Stored data entries
———
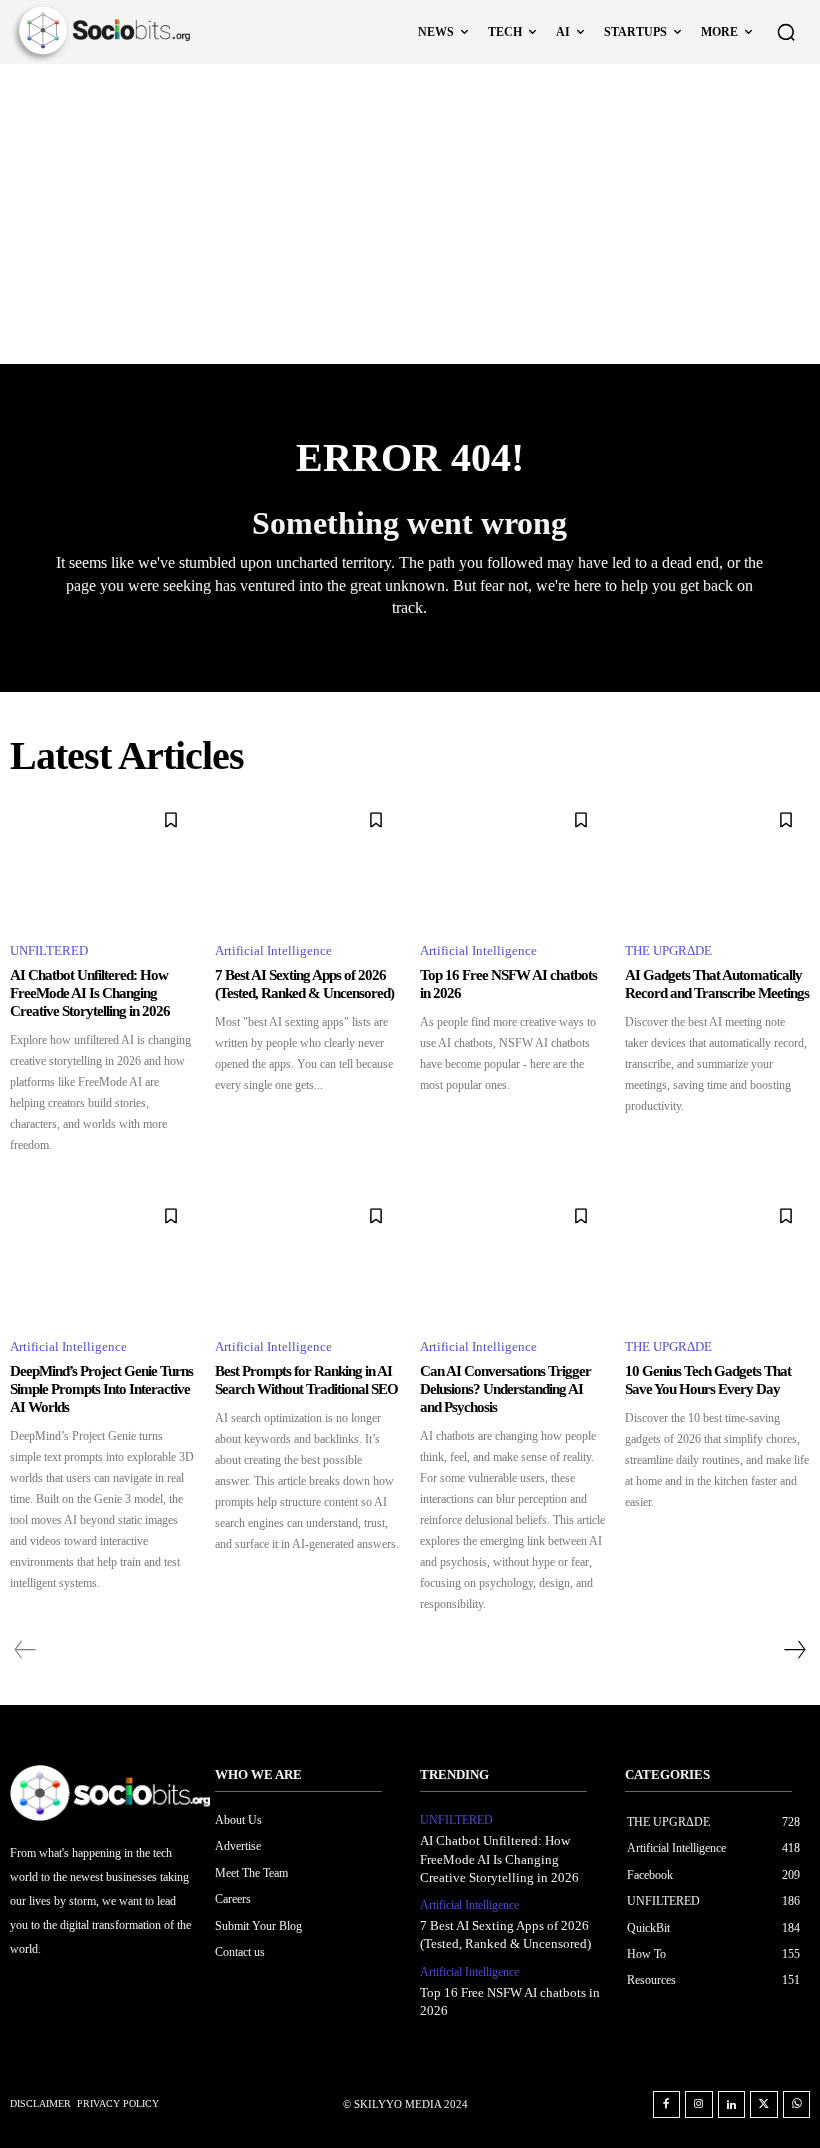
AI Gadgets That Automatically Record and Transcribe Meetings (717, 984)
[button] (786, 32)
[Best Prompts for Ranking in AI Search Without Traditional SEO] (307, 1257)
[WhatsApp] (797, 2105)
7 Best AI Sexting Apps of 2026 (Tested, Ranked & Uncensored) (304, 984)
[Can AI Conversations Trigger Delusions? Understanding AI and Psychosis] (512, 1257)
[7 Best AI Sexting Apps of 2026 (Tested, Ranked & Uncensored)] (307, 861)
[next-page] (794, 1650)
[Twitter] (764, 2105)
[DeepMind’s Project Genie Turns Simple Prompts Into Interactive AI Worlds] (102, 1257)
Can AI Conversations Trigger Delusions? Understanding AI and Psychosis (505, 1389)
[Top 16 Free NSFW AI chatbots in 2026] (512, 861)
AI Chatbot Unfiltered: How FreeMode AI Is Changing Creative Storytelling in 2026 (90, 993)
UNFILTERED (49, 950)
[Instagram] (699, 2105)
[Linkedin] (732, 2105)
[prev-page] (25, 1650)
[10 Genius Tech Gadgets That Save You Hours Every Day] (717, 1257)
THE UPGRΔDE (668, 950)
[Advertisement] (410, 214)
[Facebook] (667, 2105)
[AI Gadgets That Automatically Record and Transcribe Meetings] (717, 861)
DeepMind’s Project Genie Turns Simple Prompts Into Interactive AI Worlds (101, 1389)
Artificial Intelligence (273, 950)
———
With the line that contains "[Instagram] (699, 2105)" as the start, output every line through the end of the entries exactly. Add no other lines.

| OUTPUT FOR THIS TASK |
[Instagram] (699, 2105)
[Linkedin] (732, 2105)
[prev-page] (25, 1650)
[10 Genius Tech Gadgets That Save You Hours Every Day] (717, 1257)
THE UPGRΔDE (668, 950)
[Advertisement] (410, 214)
[Facebook] (667, 2105)
[AI Gadgets That Automatically Record and Transcribe Meetings] (717, 861)
DeepMind’s Project Genie Turns Simple Prompts Into Interactive AI Worlds (101, 1389)
Artificial Intelligence (273, 950)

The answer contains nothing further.